German National Tourist Board
- Company type: Eingetragener Verein
- Industry: Tourism
- Founded: 1948
- Headquarters: Frankfurt am Main, Germany
- Key people: Petra Hedorfer Chief Executive Officer Reinhard Werner Commercial Director
- Number of employees: 150 (2017)
- Website: germany.travel

= German National Tourist Board =

Tourism in Germany

The German National Tourist Board (abbreviation: GNTB, Deutsche Zentrale für Tourismus e.V., DZT) is a national marketing organisation which has worked with the Federal Government of Germany to promote tourism in and to Germany. It represents Germany throughout the world as a destination for holidays, business travel and visits to friends and family.

The GNTB is an eingetragener Verein which was founded in 1948. The head office is situated in Frankfurt am Main, Germany. The marketing organisation is mainly financed by the German National Ministry of Economy & Technology.

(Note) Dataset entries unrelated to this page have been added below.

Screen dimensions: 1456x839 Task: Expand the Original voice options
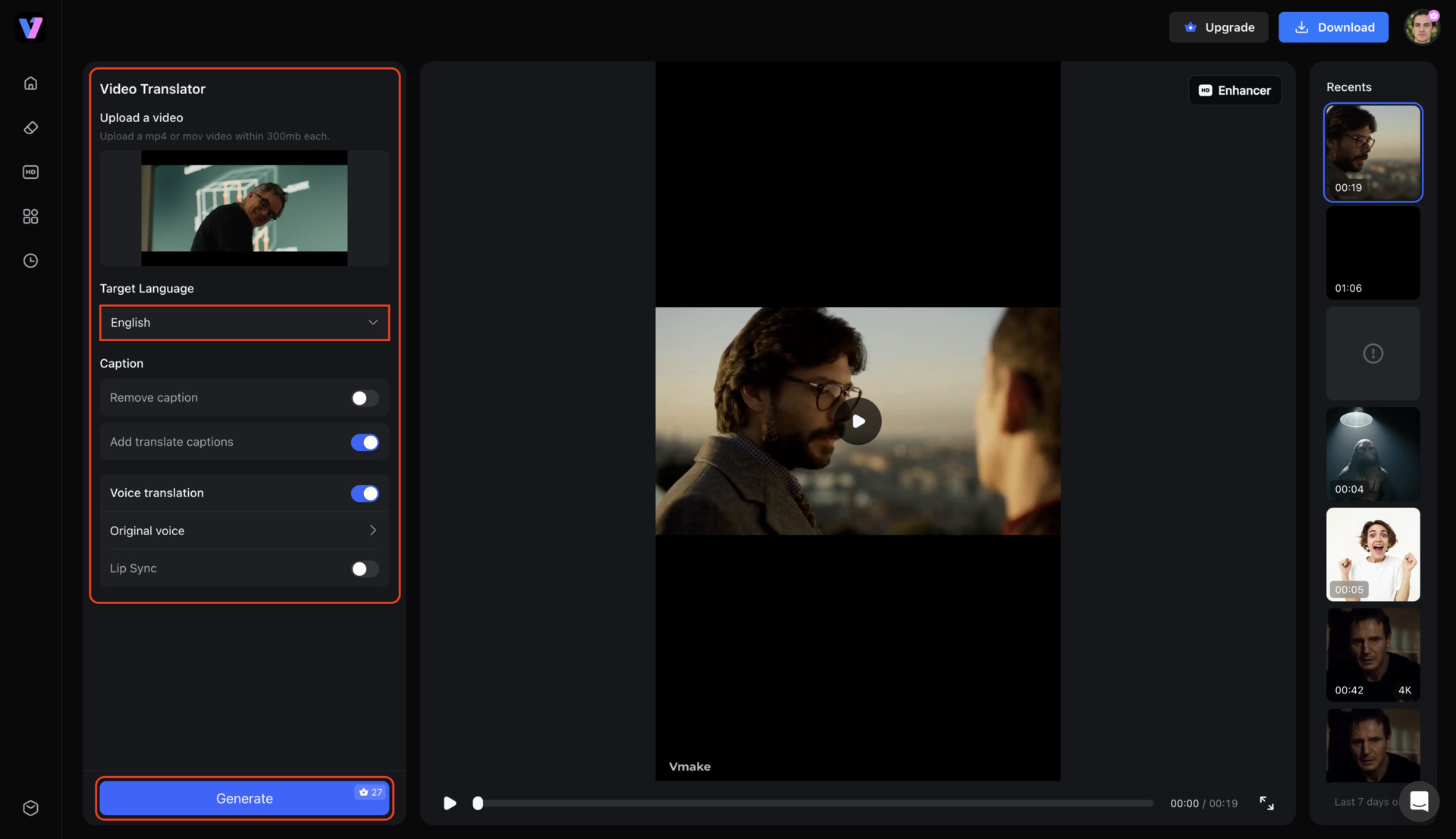pos(244,531)
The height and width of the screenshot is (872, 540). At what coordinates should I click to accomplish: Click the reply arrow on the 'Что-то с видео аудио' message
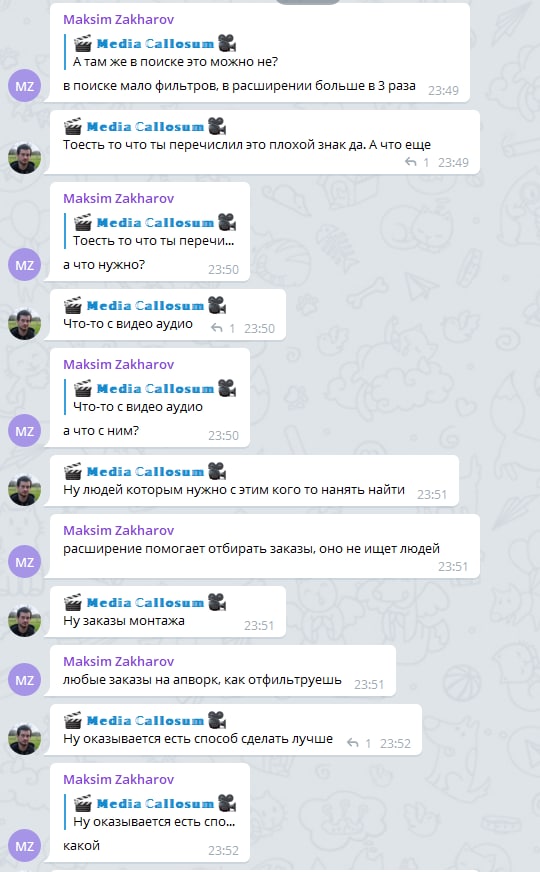(217, 328)

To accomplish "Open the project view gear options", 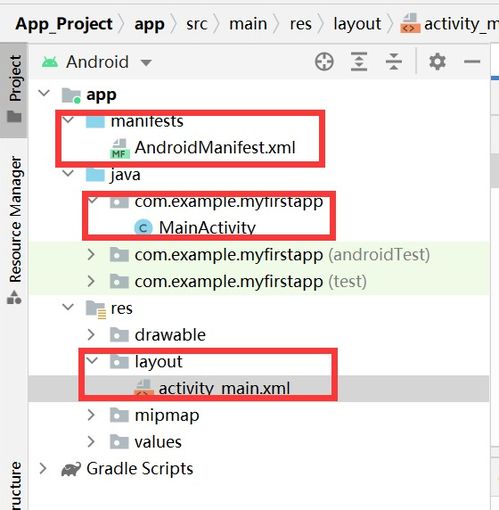I will 437,62.
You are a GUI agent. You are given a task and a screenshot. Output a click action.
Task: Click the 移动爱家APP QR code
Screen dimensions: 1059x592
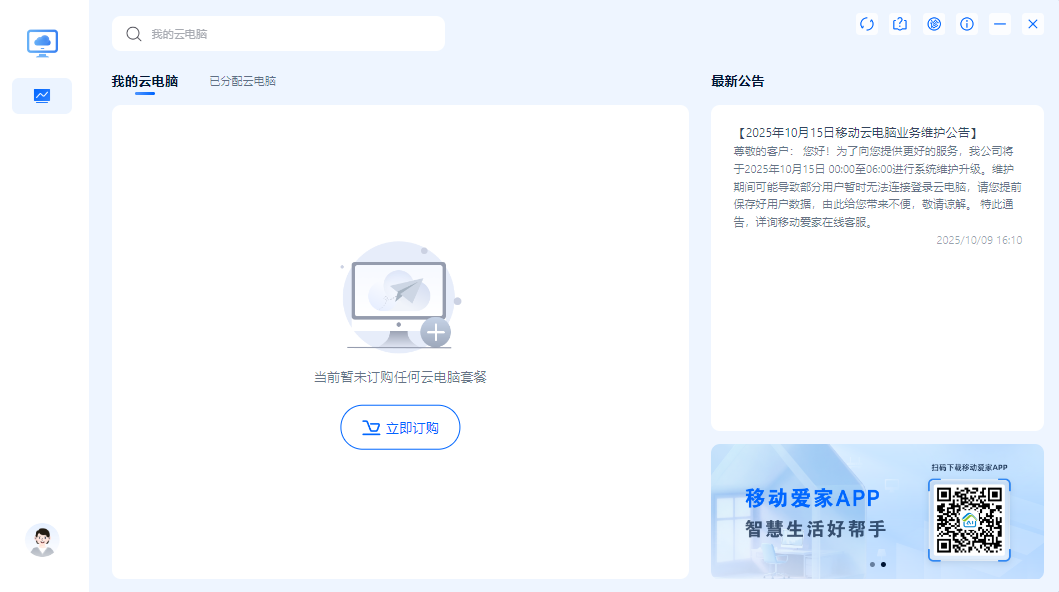pyautogui.click(x=969, y=520)
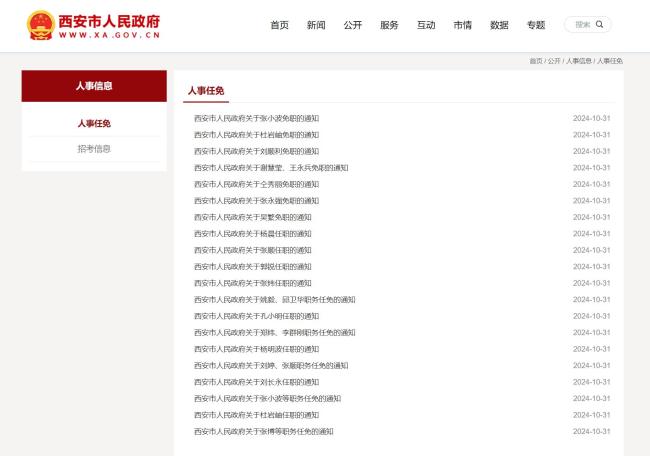Image resolution: width=650 pixels, height=456 pixels.
Task: Open the 首页 navigation menu item
Action: pyautogui.click(x=280, y=25)
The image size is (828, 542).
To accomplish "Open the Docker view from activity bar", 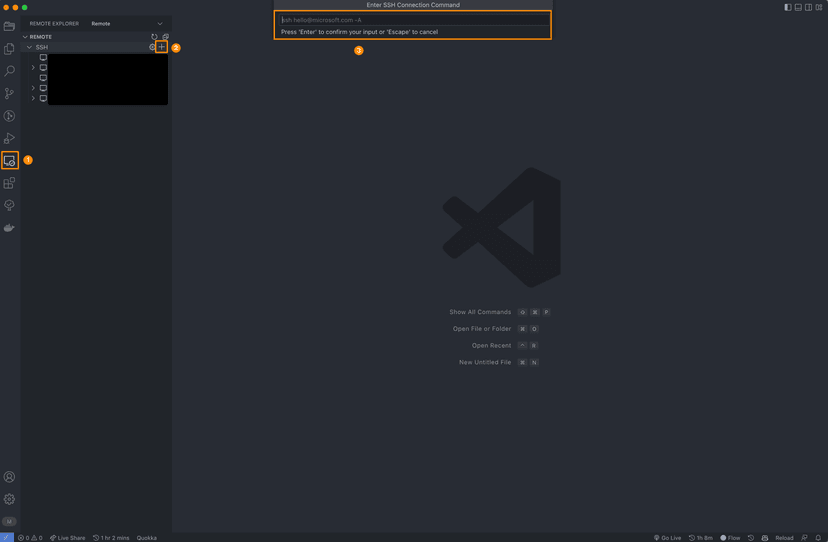I will pos(9,228).
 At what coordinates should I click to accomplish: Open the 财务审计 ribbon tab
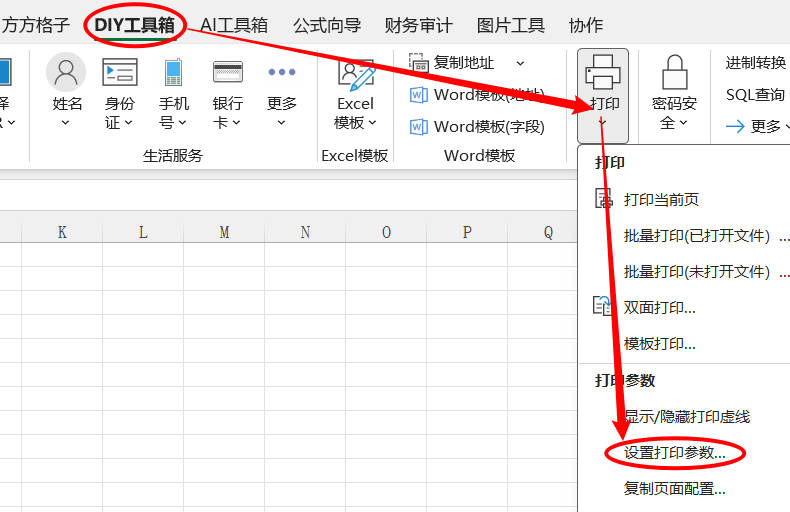(418, 25)
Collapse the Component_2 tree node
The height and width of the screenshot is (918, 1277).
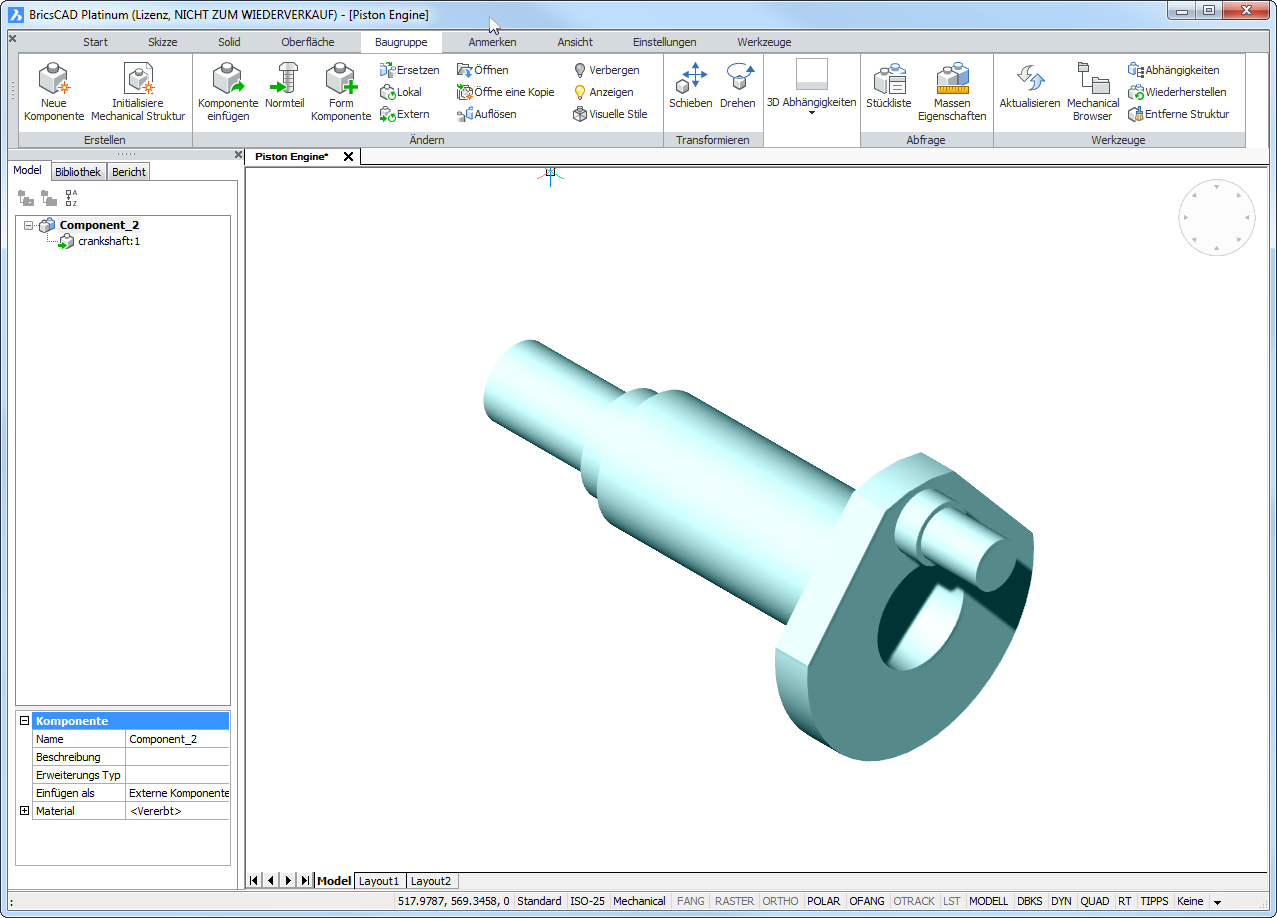[28, 226]
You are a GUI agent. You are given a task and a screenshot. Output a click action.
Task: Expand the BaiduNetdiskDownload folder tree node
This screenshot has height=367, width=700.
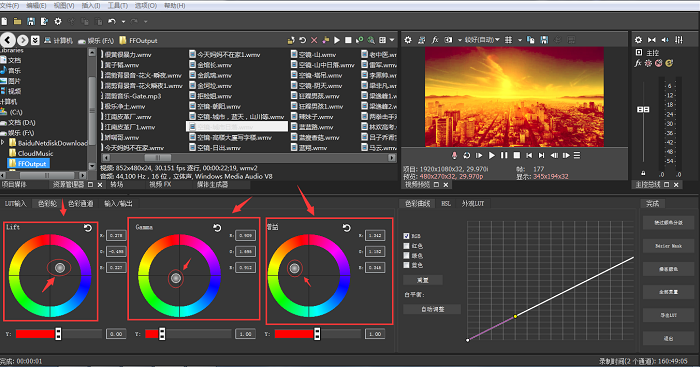tap(3, 143)
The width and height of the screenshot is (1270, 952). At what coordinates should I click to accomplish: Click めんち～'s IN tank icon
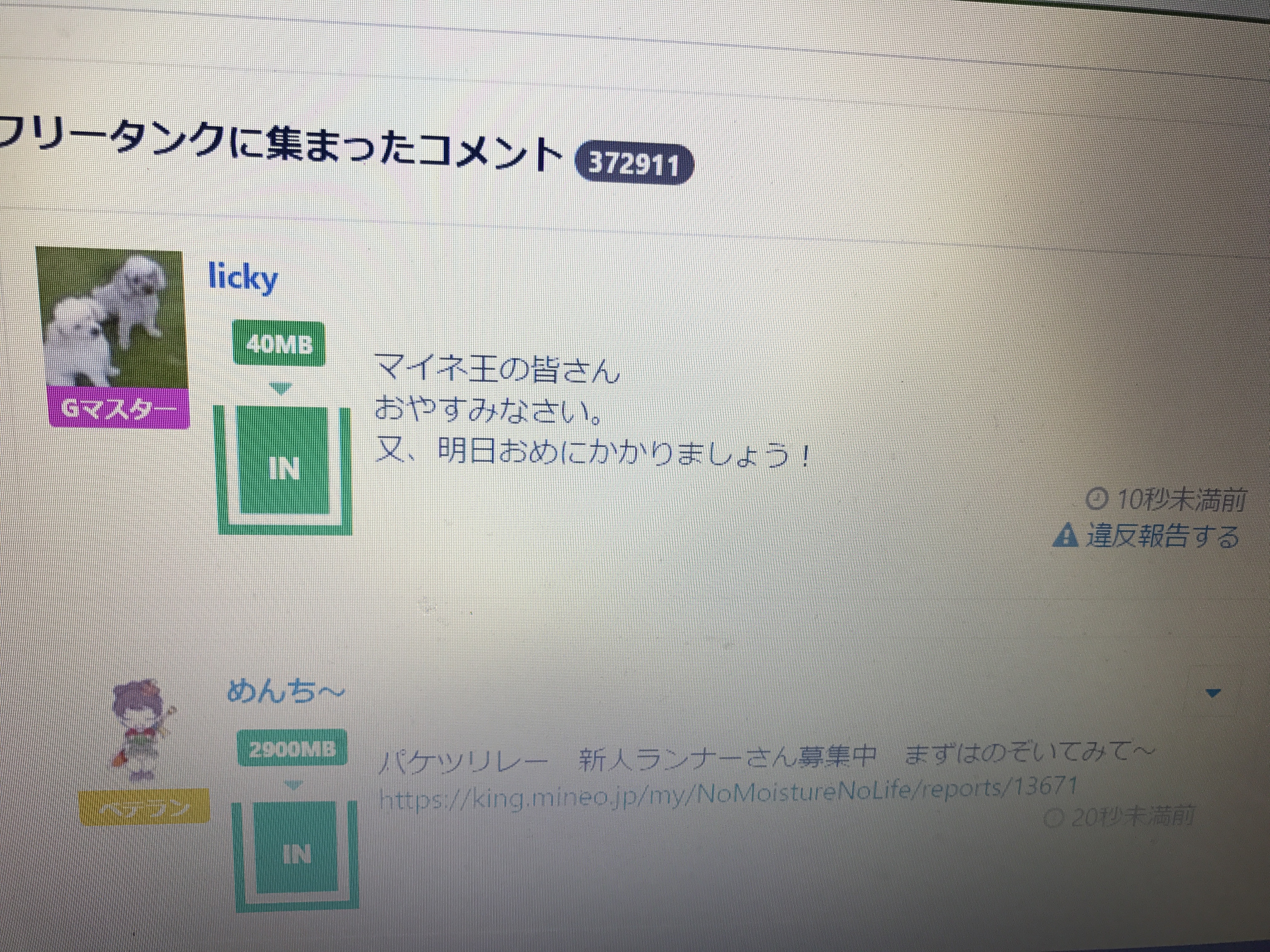point(296,855)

Since 1999, the German National Tourist Board has also been responsible for the marketing of domestic tourism from one region to another. Its strategic goal is the responsible marketing of inter-regional Vacation Themes in Germany.

The GNTB works in close cooperation and economic partnership with all levels of the tourism industry in Germany.

==Offices / agencies==
Marketing is split into six regional management areas:
- North West Europe
- South West Europe
- North East Europe
- South East Europe
- America/Israel
- Asia/Australia

each with its own foreign representative offices and sales and marketing agencies. Countries without their own representation are covered by the appropriate regional management team.

The GNTB is present around the world with 31 foreign representative offices and sales agencies. Apart from the GNTB's 12 own representative offices, the sales network abroad also encompasses marketing agencies with partners such as Deutsche Lufthansa AG and the Federation of German Chambers of Industry and Commerce (DIHK).

==Marketing themes==
Rigorous analysis and assessment of the markets form the basis of the GNTB's sales and marketing activities. In line with the international culture and health mega-trends, the GNTB developed its two major product lines: City Tours/Events and Hearth & Fitness Holidays, which it uses to derive key campaigns, long-term product segments and basic information and to devise themes for its international marketing activities.

- Annual Theme for 2017: Luther 2017
- Annual Theme for 2018: Culinary Germany
- Annual Theme for 2019: 100 years of Bauhaus
- Annual Theme for 2020: 250th anniversary of the birth of Beethoven

==Publicity==
- Wilkommen in Deutschland; Weltausstellung EXPO 2000 Hannover / Welcome to Germany; World Exhibition EXPO 2000 Hannover. PAL videotape, 15 min.